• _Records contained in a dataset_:
-------------------------

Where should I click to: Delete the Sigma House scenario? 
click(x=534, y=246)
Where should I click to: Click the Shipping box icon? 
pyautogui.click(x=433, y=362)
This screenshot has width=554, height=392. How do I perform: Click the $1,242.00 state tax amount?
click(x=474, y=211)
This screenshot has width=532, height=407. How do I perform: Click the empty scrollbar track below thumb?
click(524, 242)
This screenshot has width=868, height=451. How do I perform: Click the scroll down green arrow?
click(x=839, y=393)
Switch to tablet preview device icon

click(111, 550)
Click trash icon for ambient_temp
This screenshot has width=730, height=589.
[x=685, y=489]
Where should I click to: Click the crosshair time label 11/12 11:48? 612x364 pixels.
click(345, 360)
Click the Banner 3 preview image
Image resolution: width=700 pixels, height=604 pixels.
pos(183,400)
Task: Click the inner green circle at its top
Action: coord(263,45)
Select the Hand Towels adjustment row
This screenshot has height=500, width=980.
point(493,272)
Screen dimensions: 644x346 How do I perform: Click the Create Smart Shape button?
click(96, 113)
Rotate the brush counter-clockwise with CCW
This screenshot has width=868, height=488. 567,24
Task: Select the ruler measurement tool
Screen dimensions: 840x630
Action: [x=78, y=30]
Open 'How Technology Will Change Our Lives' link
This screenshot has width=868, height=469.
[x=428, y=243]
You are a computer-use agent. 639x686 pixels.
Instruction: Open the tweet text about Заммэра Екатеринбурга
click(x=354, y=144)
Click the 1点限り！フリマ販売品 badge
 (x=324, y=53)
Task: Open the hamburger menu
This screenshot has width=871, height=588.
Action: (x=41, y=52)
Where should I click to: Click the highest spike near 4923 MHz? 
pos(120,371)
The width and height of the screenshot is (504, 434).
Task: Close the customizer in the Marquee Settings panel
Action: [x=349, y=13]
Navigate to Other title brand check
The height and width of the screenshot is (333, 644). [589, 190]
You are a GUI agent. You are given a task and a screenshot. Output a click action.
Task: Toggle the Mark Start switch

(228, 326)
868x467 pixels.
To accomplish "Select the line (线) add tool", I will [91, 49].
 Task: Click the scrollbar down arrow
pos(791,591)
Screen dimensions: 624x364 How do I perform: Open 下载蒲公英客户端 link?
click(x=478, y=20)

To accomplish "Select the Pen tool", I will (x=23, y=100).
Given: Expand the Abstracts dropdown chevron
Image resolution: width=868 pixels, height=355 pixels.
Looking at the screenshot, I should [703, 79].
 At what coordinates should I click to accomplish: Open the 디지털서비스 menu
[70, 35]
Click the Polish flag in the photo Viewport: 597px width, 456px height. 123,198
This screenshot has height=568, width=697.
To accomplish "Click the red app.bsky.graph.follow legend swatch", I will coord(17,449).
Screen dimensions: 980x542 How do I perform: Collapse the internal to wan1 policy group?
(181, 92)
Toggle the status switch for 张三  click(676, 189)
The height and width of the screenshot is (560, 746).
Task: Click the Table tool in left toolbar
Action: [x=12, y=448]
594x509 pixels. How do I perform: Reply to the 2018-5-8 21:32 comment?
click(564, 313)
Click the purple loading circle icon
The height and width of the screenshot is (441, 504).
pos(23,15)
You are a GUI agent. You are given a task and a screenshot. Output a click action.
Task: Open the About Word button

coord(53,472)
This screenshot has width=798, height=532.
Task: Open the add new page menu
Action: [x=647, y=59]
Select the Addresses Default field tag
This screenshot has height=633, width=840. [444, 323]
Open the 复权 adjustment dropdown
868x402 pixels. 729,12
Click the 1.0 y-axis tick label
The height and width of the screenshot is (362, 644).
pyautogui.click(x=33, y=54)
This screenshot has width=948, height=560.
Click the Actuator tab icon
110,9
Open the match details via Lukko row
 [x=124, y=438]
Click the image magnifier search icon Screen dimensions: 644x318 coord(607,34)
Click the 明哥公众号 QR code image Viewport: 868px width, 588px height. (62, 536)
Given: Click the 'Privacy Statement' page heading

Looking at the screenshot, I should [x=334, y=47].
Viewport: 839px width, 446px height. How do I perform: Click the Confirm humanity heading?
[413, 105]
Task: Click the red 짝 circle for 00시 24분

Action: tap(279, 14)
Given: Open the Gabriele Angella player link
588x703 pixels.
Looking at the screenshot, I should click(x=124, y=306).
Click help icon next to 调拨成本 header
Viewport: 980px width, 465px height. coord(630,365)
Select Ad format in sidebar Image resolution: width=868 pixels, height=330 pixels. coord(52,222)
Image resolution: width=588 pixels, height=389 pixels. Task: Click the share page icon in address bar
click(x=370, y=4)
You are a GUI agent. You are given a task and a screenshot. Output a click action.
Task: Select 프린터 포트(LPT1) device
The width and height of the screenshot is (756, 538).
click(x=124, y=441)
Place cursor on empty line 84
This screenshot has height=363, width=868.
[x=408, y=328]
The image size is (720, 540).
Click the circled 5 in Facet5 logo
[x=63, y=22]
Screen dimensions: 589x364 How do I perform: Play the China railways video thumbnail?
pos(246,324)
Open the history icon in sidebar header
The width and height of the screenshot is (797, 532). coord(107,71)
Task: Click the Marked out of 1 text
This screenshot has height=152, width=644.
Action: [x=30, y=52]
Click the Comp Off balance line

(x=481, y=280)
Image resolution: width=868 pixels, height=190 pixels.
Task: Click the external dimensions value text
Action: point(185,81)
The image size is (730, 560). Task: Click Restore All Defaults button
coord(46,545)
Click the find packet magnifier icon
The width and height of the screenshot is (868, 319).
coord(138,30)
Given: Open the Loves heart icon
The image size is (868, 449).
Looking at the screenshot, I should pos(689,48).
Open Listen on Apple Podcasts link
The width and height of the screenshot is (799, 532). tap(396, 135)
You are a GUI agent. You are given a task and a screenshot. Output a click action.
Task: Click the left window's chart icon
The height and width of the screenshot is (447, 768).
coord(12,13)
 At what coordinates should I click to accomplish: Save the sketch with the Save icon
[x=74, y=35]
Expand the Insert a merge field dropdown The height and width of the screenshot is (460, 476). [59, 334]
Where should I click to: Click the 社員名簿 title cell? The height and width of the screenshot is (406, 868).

-------------------------

Set down every entry again, exactly as written.

Where should I click to: Delete the Sigma House scenario? 
click(x=534, y=246)
Where should I click to: Click the Shipping box icon? 
pyautogui.click(x=433, y=362)
This screenshot has width=554, height=392. How do I perform: Click the $1,242.00 state tax amount?
click(x=474, y=211)
This screenshot has width=532, height=407. How do I perform: Click the empty scrollbar track below thumb?
click(524, 242)
This screenshot has width=868, height=451. How do I perform: Click the scroll down green arrow?
click(x=839, y=393)
Switch to tablet preview device icon

click(111, 550)
Click trash icon for ambient_temp
This screenshot has width=730, height=589.
[x=685, y=489]
Where should I click to: Click the crosshair time label 11/12 11:48? 612x364 pixels.
click(345, 360)
Click the Banner 3 preview image
Image resolution: width=700 pixels, height=604 pixels.
pos(183,400)
Task: Click the inner green circle at its top
Action: coord(263,45)
Select the Hand Towels adjustment row
This screenshot has height=500, width=980.
point(493,272)
Screen dimensions: 644x346 How do I perform: Click the Create Smart Shape button?
click(96, 113)
Rotate the brush counter-clockwise with CCW
This screenshot has width=868, height=488. 567,24
Task: Select the ruler measurement tool
Screen dimensions: 840x630
Action: [x=78, y=30]
Open 'How Technology Will Change Our Lives' link
This screenshot has width=868, height=469.
[x=428, y=243]
You are a computer-use agent. 639x686 pixels.
Instruction: Open the tweet text about Заммэра Екатеринбурга
click(x=354, y=144)
Click the 1点限り！フリマ販売品 badge
 (x=324, y=53)
Task: Open the hamburger menu
This screenshot has width=871, height=588.
Action: (x=41, y=52)
Where should I click to: Click the highest spike near 4923 MHz? 
pos(120,371)
The width and height of the screenshot is (504, 434).
Task: Close the customizer in the Marquee Settings panel
Action: [x=349, y=13]
Navigate to Other title brand check
The height and width of the screenshot is (333, 644). [589, 190]
You are a GUI agent. You are given a task and a screenshot. Output a click action.
Task: Toggle the Mark Start switch

(228, 326)
868x467 pixels.
To accomplish "Select the line (线) add tool", I will [91, 49].
 Task: Click the scrollbar down arrow
pos(791,591)
Screen dimensions: 624x364 How do I perform: Open 下载蒲公英客户端 link?
click(x=478, y=20)

To accomplish "Select the Pen tool", I will (x=23, y=100).
Given: Expand the Abstracts dropdown chevron
Image resolution: width=868 pixels, height=355 pixels.
Looking at the screenshot, I should [703, 79].
 At what coordinates should I click to accomplish: Open the 디지털서비스 menu
[70, 35]
Click the Polish flag in the photo Viewport: 597px width, 456px height. 123,198
This screenshot has height=568, width=697.
To accomplish "Click the red app.bsky.graph.follow legend swatch", I will coord(17,449).
Screen dimensions: 980x542 How do I perform: Collapse the internal to wan1 policy group?
(181, 92)
Toggle the status switch for 张三  click(676, 189)
The height and width of the screenshot is (560, 746).
Task: Click the Table tool in left toolbar
Action: [x=12, y=448]
594x509 pixels. How do I perform: Reply to the 2018-5-8 21:32 comment?
click(564, 313)
Click the purple loading circle icon
The height and width of the screenshot is (441, 504).
pos(23,15)
You are a GUI agent. You are given a task and a screenshot. Output a click action.
Task: Open the About Word button

coord(53,472)
This screenshot has width=798, height=532.
Task: Open the add new page menu
Action: [x=647, y=59]
Select the Addresses Default field tag
This screenshot has height=633, width=840. [444, 323]
Open the 复权 adjustment dropdown
868x402 pixels. 729,12
Click the 1.0 y-axis tick label
The height and width of the screenshot is (362, 644).
pyautogui.click(x=33, y=54)
This screenshot has width=948, height=560.
Click the Actuator tab icon
110,9
Open the match details via Lukko row
 [x=124, y=438]
Click the image magnifier search icon Screen dimensions: 644x318 coord(607,34)
Click the 明哥公众号 QR code image Viewport: 868px width, 588px height. (62, 536)
Given: Click the 'Privacy Statement' page heading

Looking at the screenshot, I should [x=334, y=47].
Viewport: 839px width, 446px height. How do I perform: Click the Confirm humanity heading?
[413, 105]
Task: Click the red 짝 circle for 00시 24분

Action: tap(279, 14)
Given: Open the Gabriele Angella player link
588x703 pixels.
Looking at the screenshot, I should click(x=124, y=306).
Click help icon next to 调拨成本 header
Viewport: 980px width, 465px height. coord(630,365)
Select Ad format in sidebar Image resolution: width=868 pixels, height=330 pixels. coord(52,222)
Image resolution: width=588 pixels, height=389 pixels. Task: Click the share page icon in address bar
click(x=370, y=4)
You are a GUI agent. You are given a task and a screenshot. Output a click action.
Task: Select 프린터 포트(LPT1) device
The width and height of the screenshot is (756, 538).
click(x=124, y=441)
Place cursor on empty line 84
This screenshot has height=363, width=868.
[x=408, y=328]
The image size is (720, 540).
Click the circled 5 in Facet5 logo
[x=63, y=22]
Screen dimensions: 589x364 How do I perform: Play the China railways video thumbnail?
pos(246,324)
Open the history icon in sidebar header
The width and height of the screenshot is (797, 532). coord(107,71)
Task: Click the Marked out of 1 text
This screenshot has height=152, width=644.
Action: [x=30, y=52]
Click the Comp Off balance line

(x=481, y=280)
Image resolution: width=868 pixels, height=190 pixels.
Task: Click the external dimensions value text
Action: point(185,81)
The image size is (730, 560). Task: Click Restore All Defaults button
coord(46,545)
Click the find packet magnifier icon
The width and height of the screenshot is (868, 319).
coord(138,30)
Given: Open the Loves heart icon
The image size is (868, 449).
Looking at the screenshot, I should pos(689,48).
Open Listen on Apple Podcasts link
The width and height of the screenshot is (799, 532). tap(396, 135)
You are a GUI agent. You are given a task and a screenshot. Output a click action.
Task: Click the left window's chart icon
The height and width of the screenshot is (447, 768).
coord(12,13)
 At what coordinates should I click to accomplish: Save the sketch with the Save icon
[x=74, y=35]
Expand the Insert a merge field dropdown The height and width of the screenshot is (460, 476). [59, 334]
Where should I click to: Click the 社員名簿 title cell? The height and width of the screenshot is (406, 868).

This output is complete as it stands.